• [Supplied material]:
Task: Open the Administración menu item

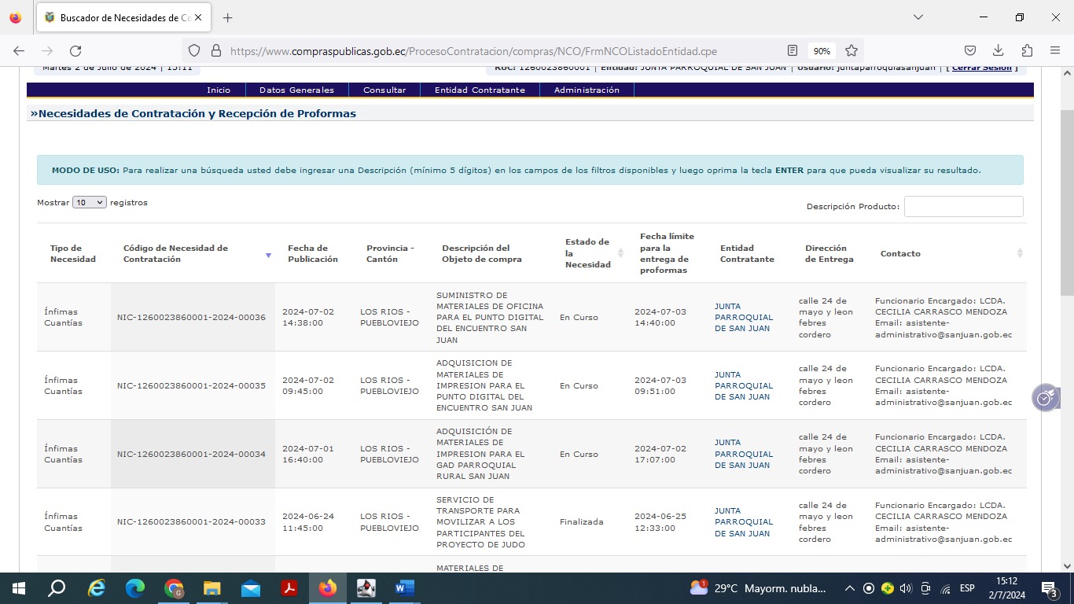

* * *

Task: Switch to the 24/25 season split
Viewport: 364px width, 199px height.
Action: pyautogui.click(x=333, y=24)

...

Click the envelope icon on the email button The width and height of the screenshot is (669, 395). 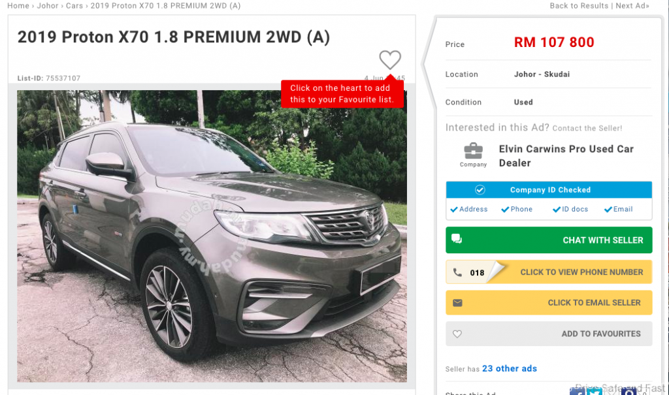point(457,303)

• [Short problem]: Reproduce the lines of the material between the one containing "Task: Switch to the 24/25 season split" and the one containing "Action: pyautogui.click(x=333, y=24)", inclusive, requests included, with every coordinate in the answers multiplied by 1.7 and rounded to a whole number, halves rounded up. Return only those lines.

• [Answer to this exercise]:
Task: Switch to the 24/25 season split
Viewport: 364px width, 199px height.
Action: pyautogui.click(x=566, y=41)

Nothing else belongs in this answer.